== Segment start ==

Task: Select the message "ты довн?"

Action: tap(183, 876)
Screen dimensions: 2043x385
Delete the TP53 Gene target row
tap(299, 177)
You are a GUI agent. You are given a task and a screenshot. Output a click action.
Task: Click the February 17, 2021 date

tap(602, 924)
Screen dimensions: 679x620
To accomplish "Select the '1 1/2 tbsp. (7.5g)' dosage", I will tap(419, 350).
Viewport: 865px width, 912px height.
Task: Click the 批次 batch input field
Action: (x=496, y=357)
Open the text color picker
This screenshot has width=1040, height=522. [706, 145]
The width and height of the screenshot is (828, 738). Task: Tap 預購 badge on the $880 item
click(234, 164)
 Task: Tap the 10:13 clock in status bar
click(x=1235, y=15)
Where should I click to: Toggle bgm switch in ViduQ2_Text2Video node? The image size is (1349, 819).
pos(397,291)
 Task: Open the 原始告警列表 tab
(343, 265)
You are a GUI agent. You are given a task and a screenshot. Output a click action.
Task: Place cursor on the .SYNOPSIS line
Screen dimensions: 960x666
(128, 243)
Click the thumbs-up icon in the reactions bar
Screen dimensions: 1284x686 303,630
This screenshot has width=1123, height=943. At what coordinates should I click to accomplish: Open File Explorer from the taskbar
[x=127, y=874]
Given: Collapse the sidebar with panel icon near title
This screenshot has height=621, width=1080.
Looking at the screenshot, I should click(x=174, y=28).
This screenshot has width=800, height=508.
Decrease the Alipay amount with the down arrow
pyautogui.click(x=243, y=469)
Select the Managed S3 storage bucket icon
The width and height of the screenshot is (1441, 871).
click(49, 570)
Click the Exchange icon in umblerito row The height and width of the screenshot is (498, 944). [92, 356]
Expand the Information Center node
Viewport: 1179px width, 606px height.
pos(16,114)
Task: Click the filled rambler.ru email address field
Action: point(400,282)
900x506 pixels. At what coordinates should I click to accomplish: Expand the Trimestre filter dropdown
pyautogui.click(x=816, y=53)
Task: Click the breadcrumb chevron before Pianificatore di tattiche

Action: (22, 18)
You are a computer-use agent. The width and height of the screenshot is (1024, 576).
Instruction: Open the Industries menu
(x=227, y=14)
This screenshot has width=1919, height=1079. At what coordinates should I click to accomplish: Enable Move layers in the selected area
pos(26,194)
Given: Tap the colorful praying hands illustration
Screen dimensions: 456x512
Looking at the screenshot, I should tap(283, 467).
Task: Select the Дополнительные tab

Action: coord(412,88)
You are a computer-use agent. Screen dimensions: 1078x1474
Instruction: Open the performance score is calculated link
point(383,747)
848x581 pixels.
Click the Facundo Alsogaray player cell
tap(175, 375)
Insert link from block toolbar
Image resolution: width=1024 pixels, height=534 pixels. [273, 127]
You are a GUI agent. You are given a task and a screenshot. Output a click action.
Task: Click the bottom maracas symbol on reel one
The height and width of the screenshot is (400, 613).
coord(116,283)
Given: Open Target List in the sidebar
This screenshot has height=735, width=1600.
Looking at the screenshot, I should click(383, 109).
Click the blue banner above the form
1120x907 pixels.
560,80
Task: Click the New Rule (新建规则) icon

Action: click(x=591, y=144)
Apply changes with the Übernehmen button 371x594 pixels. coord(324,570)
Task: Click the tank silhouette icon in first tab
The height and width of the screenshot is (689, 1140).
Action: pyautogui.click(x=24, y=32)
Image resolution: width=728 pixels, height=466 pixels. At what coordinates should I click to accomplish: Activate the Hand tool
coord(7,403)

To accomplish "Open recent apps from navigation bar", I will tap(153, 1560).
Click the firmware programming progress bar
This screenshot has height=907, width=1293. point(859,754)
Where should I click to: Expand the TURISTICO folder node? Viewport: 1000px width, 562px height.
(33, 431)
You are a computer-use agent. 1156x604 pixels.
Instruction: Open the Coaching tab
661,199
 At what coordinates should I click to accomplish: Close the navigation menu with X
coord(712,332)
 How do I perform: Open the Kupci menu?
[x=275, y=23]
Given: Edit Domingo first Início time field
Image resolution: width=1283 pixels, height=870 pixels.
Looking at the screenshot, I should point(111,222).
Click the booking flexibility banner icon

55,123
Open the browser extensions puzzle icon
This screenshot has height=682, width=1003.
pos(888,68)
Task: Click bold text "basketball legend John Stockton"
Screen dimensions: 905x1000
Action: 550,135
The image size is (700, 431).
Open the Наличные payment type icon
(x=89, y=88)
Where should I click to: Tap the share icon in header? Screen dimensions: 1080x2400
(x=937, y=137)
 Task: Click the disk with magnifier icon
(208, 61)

== Segment end ==

WHAT TO DO: Reproduce every line of the listing above in which the string "first" appears.

WRITTEN ANSWER:
Task: Click the tank silhouette icon in first tab
Given: Edit Domingo first Início time field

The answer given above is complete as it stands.